- **Soal Tertulis**:
Tuliskan kembali tanpa perubahan bagian teks tentang adat basandi syarak yang diawali kata-kata "Kalau diatas tadi" dan diakhiri "oleh agama islam.".

- **Kutipan Bacaan**:
Adagium syarak pun tidak luput dari uraian di atas misalnya dikatakan: imam nan tau hakikat, katik nan tau jo tharikat, angku kadi nan tau jo syari’at, angku bilal nan tau ko makrifat.
Maka lahirlah dua lembaga adapt basandi syarak, syarak basandi kitabullah, Pertama disebut dengan urang ampek jinih yaitu: penghulu, manti, mualim (tuanku) dan dubalang. Kedua disebut dengan urang jinih nan ampek yaitu imam, katik, kadi dan bilal. Kedua bentuk lembaga ini mutlak harus ada dalam suatu nagari.
Kalau diatas tadi sudah kita bicarakan tentang orang yang mempunyai fungsi jabatannya seperti nan babudi penghulu, nan baraka manti, nan tau jo ulemu mualim, mungkin dan patuik adalah dubalang, maka begitu juga tentang syarak nan ampek, yaitu hakikat, tharikat, makrifat dan syariat, juga demikian halnya: imam nan bahakikat, katik jo tasaufnyo, bilal jo makrifatnyo dan angku kadi jo syari’atnya.
ADAT BASANDI SYARAK, SYARAK BASANDI KITABULAH
Sehubungan dengan penjelasan kita diatas tadi, akan dapatlah dipahami bahwa “Adat basandi syarak”, adalah bagaimana hubungan nilai adat dengan nilai syarak yang diajarkan oleh agama islam.

- **Data Mentah**:
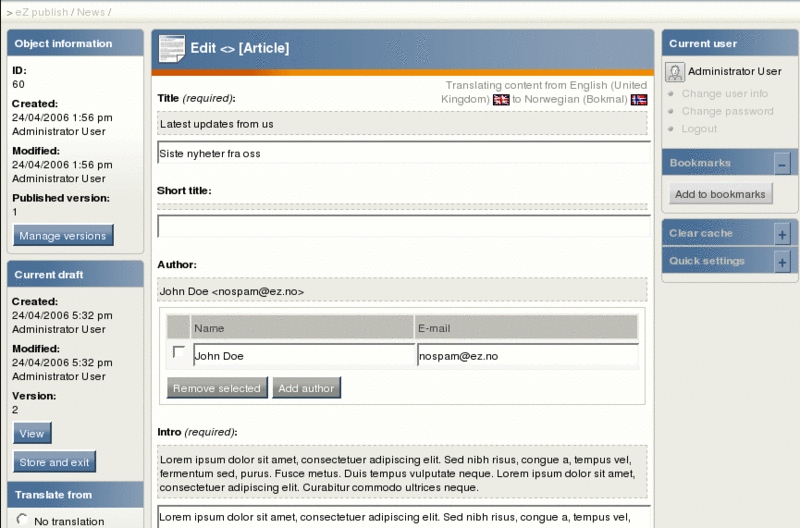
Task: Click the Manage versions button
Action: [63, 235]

==

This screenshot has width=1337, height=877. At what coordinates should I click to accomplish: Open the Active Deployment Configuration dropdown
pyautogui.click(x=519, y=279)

- **Jawaban**:
Kalau diatas tadi sudah kita bicarakan tentang orang yang mempunyai fungsi jabatannya seperti nan babudi penghulu, nan baraka manti, nan tau jo ulemu mualim, mungkin dan patuik adalah dubalang, maka begitu juga tentang syarak nan ampek, yaitu hakikat, tharikat, makrifat dan syariat, juga demikian halnya: imam nan bahakikat, katik jo tasaufnyo, bilal jo makrifatnyo dan angku kadi jo syari’atnya.
ADAT BASANDI SYARAK, SYARAK BASANDI KITABULAH
Sehubungan dengan penjelasan kita diatas tadi, akan dapatlah dipahami bahwa “Adat basandi syarak”, adalah bagaimana hubungan nilai adat dengan nilai syarak yang diajarkan oleh agama islam.